## EXERCISE PROMPT:
Please duplicate the material from the line containing "Viewport: 1087px width, 600px height." through the line containing "Expand the Mirror modifier dropdown".

## SUPPLIED MATERIAL:
* * *
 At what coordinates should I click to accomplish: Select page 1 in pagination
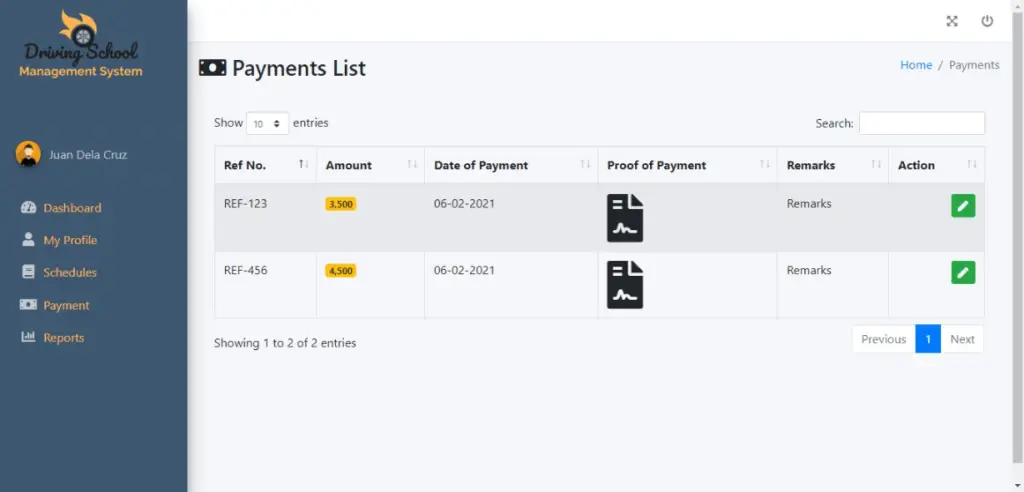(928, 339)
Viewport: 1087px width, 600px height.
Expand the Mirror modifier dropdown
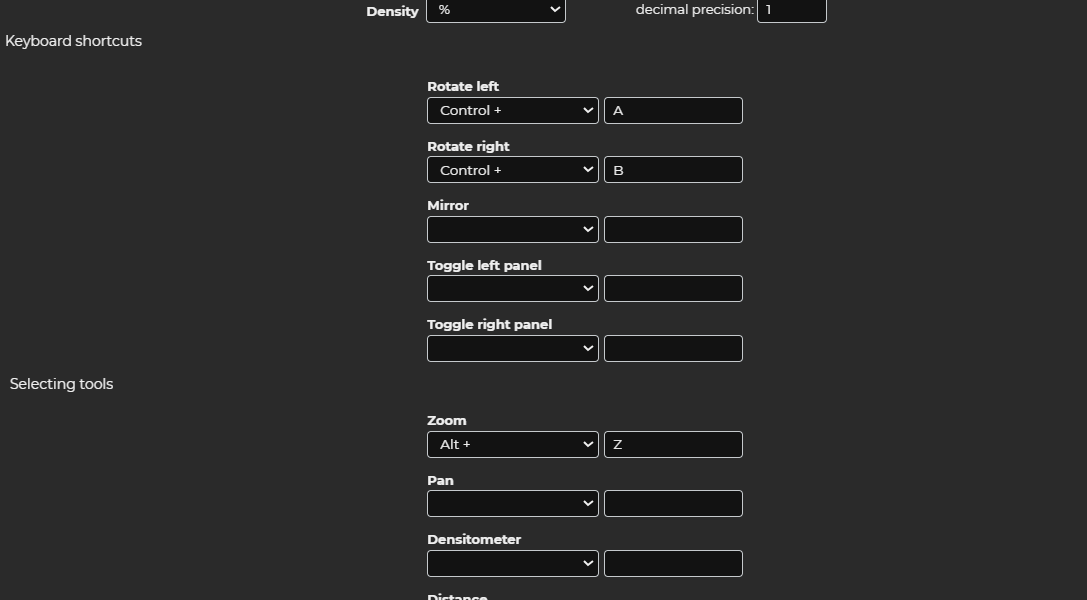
* * *
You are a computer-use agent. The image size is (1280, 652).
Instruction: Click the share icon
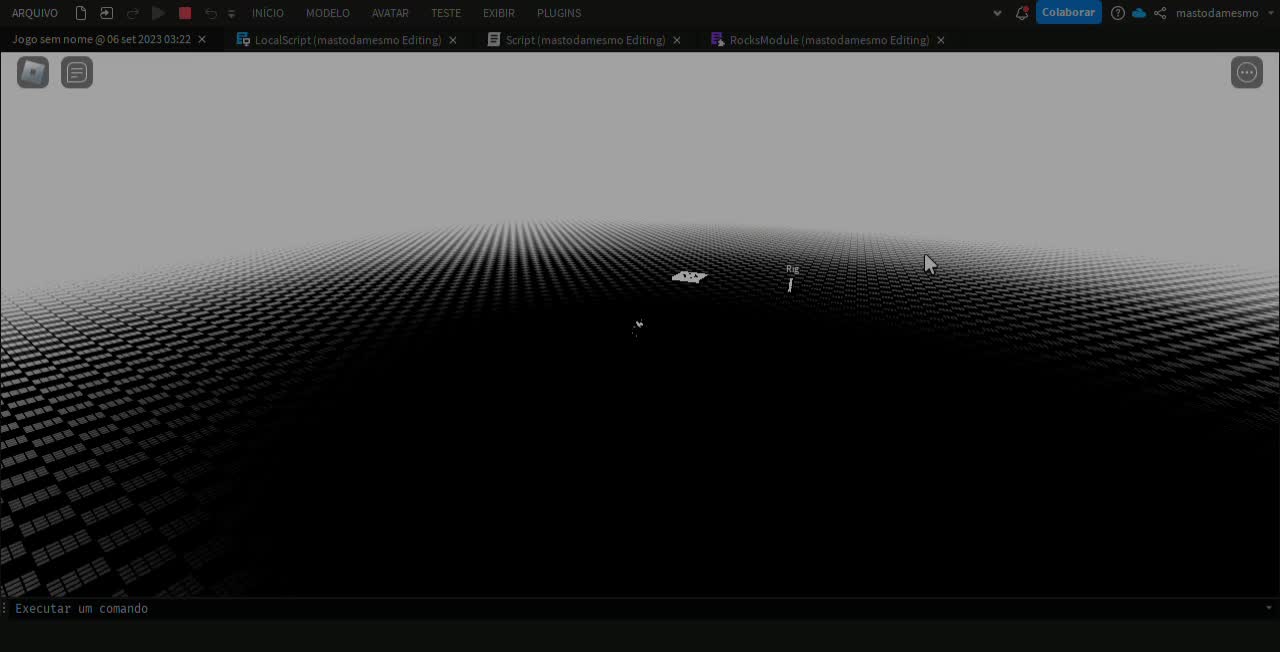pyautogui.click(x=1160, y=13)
* * *
## EXPECTED ANSWER:
Viewport: 1087px width, 600px height.
Expand the Mirror modifier dropdown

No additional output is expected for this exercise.